[Dataset excerpts]
━━━━━━

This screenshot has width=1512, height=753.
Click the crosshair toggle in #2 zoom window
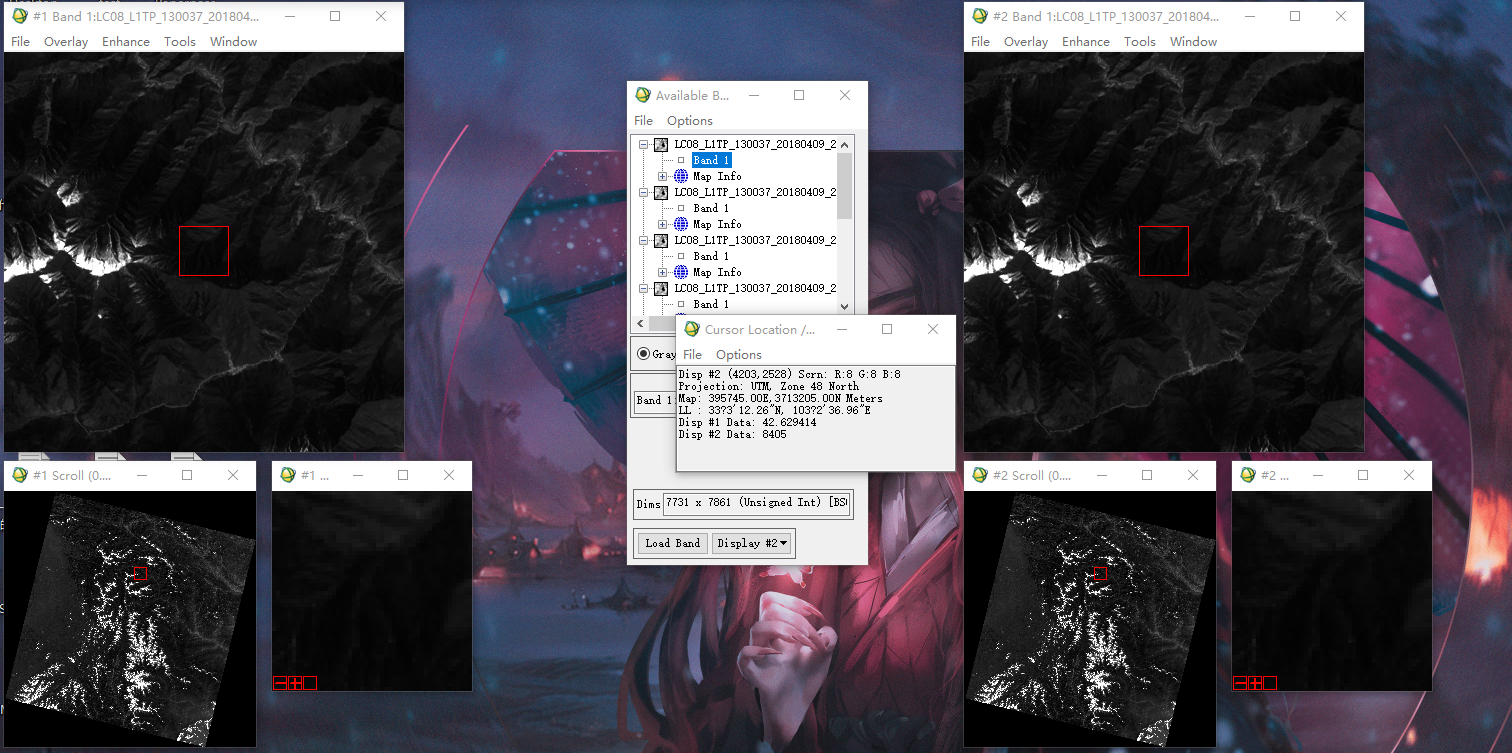[x=1270, y=682]
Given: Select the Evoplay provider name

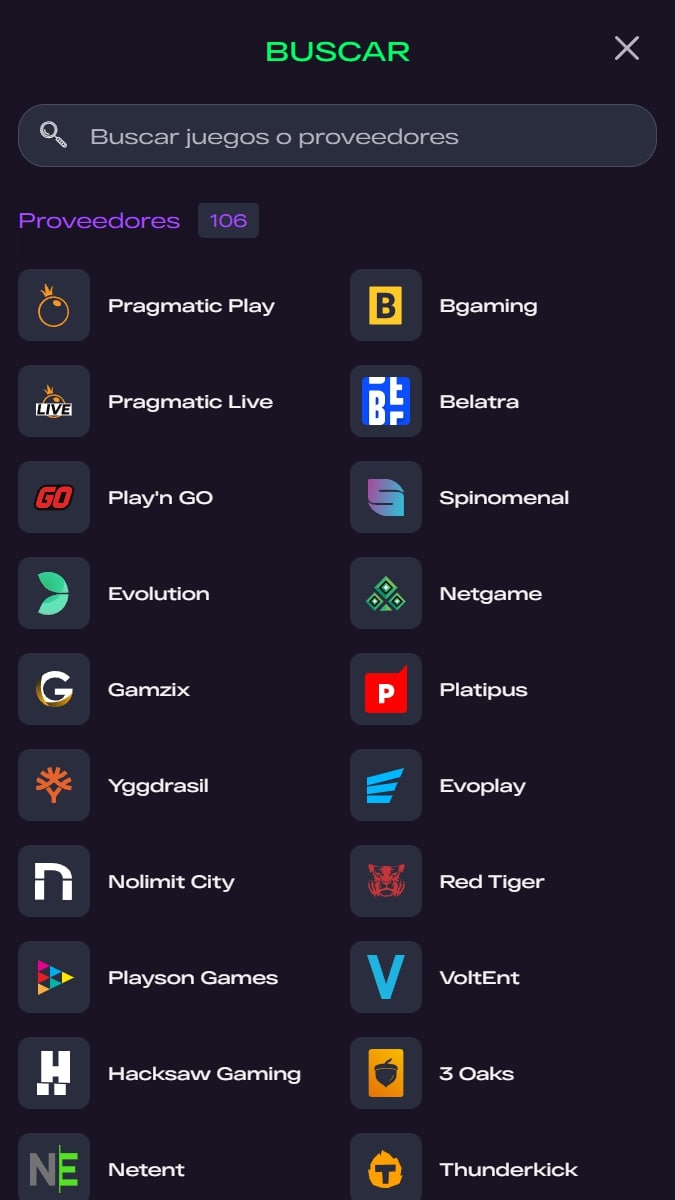Looking at the screenshot, I should [482, 786].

━━━━━━

**Assignment:** The records are to be retyped in full and exactly, with no image carried over.

**Result:**
This screenshot has width=1512, height=753.
Click the crosshair toggle in #2 zoom window
[x=1270, y=682]
Given: Select the Evoplay provider name

Looking at the screenshot, I should [482, 786].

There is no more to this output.